Now, Kobren’s products are found in chains like Whole Foods (WFM), Fairway (FWM), Murray’s Cheese kiosks in Kroger (KR) stores across the nation, and even at Yankee Stadium, where Kobren has appeared as a celebrity chef.
Cracking the Keys to National Success
Seven years after launching BobbySue’s Nuts, Kobren has not only been able to make her business a success, but she’s also accomplished her original goal. She’s raised $40,000 that’s gone straight to an account to help build a new animal shelter for the Westchester SPCA.
But there’s still a long way to go before the groundbreaking can begin.
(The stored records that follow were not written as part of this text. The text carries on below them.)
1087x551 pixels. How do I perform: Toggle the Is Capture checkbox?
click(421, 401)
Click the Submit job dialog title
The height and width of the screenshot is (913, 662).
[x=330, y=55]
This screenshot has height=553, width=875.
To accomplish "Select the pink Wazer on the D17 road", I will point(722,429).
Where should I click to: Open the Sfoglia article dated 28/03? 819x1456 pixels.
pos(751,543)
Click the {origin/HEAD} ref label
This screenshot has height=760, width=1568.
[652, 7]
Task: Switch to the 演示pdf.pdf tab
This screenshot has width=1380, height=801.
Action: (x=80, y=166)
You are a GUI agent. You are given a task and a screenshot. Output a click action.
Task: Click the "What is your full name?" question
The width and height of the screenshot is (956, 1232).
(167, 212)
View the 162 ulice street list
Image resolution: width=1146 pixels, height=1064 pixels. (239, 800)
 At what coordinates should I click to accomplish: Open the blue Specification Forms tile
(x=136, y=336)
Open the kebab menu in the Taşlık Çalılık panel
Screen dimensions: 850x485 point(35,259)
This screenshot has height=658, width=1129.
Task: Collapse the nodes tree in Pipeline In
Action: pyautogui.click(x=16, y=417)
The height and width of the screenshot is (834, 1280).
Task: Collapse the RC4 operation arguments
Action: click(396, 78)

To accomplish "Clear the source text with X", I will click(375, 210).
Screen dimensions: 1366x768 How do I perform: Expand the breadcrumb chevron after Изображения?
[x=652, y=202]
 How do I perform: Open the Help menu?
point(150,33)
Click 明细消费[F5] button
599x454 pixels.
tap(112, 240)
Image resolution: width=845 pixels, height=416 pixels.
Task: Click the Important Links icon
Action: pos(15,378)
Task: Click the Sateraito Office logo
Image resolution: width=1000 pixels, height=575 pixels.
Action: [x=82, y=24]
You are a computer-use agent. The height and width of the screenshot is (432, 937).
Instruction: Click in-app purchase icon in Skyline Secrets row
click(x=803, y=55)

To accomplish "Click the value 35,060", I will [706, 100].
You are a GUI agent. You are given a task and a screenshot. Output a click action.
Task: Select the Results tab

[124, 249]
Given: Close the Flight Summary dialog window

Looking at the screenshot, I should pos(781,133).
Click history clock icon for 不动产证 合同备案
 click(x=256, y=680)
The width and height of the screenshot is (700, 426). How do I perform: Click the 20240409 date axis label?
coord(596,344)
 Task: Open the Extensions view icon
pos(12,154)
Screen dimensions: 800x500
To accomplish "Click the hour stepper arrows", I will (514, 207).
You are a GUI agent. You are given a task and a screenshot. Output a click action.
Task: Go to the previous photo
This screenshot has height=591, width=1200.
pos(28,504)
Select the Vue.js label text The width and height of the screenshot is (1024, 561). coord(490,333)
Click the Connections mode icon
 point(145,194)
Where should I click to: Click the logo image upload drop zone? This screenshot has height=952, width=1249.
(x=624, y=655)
The shelter, she estimates, will cost somewhere around $1 million to complete.
Still, she’s committed, and 100% dedicated to the cause. And she wouldn’t change a thing about the way she’s decided to help.
"Most companies get big then they decide where they’ll be charitable. We were charitable first. It’s not easy. I need to grow because I need to be able to keep (the business) running, and be able to do a model like this throughout the country."
She hopes to eventually scale the business to be able to help other animal shelters across the U.S. And to do that, she’s looking for another round of funding – up to $500,000.
"We’ll be able to take that and apply it to a plan for the pipeline," she said. "Put it into marketing and the production, and new R&D."
She hopes to develop two new flavors – in addition to the three already on the market – and redesign her grab-and-go bags for easier travel and distribution. And, with whatever is leftover, she’d like a few more hands on deck.
"We have four people on staff who do everything from clean the bathrooms to pack the boxes to ship," she said. "An infusion of capital will also help us streamline the process and allow people who do many tasks to focus on fewer, more specific ones."